It’s a tradition for Olympic winners to bite their medals, but there are two different stories behind where the practice comes from.
One of the typical yet iconic images you see at the Olympic games is the winners standing on the podium, biting their newly-won neckwear. But how did this come about?
We’ve already seen this happen several times at the Tokyo Olympics and the official Twitter account for the Summer Games even recently reminded people the medals aren’t edible.
“We just want to officially confirm that the #Tokyo2020 medals are not edible,” the Tokyo 2020 account tweeted. “Our [Olympic] medals are made from material recycled from electronic devices donated by the Japanese public. So, you don’t have to bite them… but we know you still will.”
The modern-day answer is one that may not seem all that interesting. Ever watch an awards show red carpet when the photographers are yelling at the well-dressed stars to look their way and smile, pose or whatever else? According to multiple accounts from Olympians, the same thing happens at the games. Photographers hound athletes to “bite” their medals.
“It’s become an obsession with the photographers,” David Wallechinsky, president of the International Society of Olympic Historians, told CNN in 2012. “I think they look at it as an iconic shot, as something that you can probably sell. I don’t think it’s something the athletes would probably do on their own.”

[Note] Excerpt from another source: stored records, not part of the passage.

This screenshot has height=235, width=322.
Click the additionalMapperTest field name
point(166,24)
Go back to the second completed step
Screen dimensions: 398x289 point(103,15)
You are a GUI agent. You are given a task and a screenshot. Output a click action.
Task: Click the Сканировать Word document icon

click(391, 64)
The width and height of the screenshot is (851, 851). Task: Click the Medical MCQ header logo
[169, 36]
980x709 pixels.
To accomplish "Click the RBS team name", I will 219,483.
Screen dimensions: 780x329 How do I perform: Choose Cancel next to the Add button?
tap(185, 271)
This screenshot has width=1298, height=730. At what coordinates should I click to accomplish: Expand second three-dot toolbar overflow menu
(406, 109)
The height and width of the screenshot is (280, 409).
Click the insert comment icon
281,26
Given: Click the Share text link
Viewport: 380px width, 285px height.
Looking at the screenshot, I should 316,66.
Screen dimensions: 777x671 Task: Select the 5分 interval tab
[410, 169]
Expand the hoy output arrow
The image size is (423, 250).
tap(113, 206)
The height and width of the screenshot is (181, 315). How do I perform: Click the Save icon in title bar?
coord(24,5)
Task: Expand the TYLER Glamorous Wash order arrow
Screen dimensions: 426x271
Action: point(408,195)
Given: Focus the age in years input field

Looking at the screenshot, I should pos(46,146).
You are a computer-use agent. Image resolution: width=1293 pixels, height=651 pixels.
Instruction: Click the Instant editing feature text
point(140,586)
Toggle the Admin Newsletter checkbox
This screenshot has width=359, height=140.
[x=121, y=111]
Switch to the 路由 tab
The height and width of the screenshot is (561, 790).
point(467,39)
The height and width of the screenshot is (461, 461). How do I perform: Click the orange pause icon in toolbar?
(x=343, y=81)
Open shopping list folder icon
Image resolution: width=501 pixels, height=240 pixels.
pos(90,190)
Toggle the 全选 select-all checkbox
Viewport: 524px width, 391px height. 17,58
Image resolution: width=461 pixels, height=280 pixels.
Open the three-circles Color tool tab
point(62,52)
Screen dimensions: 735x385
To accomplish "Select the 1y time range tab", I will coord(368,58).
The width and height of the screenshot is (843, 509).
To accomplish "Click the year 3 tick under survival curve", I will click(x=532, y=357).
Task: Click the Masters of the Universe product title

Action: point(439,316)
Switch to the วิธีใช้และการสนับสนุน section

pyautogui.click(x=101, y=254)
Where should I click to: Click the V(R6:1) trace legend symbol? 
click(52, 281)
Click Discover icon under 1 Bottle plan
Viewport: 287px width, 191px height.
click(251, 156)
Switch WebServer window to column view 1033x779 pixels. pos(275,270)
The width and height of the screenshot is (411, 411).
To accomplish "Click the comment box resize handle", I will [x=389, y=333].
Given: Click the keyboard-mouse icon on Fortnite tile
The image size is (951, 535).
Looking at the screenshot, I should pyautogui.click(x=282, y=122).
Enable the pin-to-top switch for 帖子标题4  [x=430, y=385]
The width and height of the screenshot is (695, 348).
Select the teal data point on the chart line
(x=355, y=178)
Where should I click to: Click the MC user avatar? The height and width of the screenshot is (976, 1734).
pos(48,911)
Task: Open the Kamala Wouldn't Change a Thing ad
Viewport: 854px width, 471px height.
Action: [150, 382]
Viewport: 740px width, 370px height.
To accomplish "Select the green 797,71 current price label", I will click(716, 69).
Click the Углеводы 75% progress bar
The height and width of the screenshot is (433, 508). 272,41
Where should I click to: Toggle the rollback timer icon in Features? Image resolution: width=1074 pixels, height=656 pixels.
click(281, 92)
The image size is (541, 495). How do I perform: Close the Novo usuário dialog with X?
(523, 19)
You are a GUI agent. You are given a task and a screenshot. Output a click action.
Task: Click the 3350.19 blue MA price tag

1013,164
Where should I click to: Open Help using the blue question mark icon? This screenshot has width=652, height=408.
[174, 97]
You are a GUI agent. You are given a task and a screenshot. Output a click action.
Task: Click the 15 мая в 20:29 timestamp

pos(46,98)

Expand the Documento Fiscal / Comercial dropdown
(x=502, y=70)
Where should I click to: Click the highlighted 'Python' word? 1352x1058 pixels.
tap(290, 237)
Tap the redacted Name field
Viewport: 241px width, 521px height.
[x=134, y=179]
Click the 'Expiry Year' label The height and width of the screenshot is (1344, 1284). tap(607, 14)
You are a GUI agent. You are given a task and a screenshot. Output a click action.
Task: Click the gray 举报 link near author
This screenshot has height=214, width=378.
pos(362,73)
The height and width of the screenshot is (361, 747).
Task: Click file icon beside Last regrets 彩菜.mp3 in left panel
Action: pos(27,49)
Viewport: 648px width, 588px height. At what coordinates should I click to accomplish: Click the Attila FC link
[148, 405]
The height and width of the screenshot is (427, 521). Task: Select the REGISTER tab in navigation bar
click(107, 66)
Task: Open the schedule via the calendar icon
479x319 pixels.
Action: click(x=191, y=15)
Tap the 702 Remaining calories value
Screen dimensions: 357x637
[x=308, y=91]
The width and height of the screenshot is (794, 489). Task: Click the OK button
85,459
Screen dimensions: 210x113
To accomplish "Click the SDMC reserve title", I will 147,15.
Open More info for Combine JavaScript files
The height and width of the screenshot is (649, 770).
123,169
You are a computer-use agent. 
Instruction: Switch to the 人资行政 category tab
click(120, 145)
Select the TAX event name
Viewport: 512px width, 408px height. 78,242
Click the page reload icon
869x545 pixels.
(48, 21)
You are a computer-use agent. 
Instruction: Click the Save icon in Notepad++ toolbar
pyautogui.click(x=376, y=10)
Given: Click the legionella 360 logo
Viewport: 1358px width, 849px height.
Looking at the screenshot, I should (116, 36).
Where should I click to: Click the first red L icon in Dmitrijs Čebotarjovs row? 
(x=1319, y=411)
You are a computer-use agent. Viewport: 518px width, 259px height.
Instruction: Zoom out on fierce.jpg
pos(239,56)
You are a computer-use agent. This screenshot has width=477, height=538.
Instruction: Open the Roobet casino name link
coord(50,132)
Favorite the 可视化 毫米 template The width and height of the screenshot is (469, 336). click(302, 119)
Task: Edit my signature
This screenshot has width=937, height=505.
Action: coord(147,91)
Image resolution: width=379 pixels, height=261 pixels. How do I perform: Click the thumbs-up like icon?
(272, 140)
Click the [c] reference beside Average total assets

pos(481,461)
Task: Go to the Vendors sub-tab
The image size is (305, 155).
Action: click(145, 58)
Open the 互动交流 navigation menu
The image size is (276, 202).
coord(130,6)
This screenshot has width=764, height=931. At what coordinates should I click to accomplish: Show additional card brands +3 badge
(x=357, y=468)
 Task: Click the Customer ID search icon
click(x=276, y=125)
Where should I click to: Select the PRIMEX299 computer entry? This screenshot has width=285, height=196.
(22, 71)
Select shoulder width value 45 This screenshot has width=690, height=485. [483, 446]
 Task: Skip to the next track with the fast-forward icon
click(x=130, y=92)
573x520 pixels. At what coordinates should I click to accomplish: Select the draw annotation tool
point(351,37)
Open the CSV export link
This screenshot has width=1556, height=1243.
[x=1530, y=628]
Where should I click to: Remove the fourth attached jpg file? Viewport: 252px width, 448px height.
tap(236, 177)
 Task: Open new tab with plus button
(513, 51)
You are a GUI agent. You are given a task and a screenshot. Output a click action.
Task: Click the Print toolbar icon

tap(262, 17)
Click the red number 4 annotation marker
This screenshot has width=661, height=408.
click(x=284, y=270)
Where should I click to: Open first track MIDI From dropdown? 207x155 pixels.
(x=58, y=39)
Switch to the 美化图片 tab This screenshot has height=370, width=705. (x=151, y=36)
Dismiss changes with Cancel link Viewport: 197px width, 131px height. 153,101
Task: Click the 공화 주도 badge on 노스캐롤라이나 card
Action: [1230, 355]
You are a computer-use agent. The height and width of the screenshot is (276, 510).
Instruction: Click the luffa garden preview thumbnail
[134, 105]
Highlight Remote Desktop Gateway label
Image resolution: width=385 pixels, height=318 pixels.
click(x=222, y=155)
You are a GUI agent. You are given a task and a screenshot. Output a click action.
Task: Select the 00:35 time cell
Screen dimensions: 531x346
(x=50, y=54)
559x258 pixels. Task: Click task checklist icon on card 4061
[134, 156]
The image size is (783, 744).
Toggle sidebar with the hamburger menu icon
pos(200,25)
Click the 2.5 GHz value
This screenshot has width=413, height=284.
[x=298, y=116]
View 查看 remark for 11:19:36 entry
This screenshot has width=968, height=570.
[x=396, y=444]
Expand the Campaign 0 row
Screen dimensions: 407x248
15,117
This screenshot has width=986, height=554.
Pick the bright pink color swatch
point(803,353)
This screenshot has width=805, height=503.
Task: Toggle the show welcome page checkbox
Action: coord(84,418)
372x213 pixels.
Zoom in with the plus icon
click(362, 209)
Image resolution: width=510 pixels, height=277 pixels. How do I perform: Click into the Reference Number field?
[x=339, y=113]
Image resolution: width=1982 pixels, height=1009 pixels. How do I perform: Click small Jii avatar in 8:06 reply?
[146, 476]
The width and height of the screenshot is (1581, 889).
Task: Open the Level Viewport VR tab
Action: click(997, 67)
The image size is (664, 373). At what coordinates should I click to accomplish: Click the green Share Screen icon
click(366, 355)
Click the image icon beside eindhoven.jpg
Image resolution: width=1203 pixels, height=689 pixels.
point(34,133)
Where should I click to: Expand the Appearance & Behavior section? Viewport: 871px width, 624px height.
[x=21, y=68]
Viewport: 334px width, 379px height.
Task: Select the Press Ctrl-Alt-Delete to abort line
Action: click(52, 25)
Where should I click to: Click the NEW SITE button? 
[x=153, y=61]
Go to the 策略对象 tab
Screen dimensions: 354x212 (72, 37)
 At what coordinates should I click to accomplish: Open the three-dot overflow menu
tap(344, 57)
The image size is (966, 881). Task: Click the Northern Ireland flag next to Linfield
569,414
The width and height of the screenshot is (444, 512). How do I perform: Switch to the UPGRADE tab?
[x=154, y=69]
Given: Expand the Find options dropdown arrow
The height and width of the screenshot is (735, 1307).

There’s also an older answer to the question. Money handlers more than a century ago would bite down on coins to ensure they weren’t counterfeit. Real gold is softer than human teeth and, therefore, would be left with a mark if bitten, according to CNN.
When an Olympic champion bites on their medal, they aren’t biting on solid gold. They are pure silver with about six grams of gold plating. Silver medals are pure silver and bronze medals are actually red brass.
For the Tokyo games, the medals are made from recycled, small electronics. Nearly 79,000 tons were collected during the “Tokyo 2020 Medal Project,” including more than 6.2 million tons of cell phones.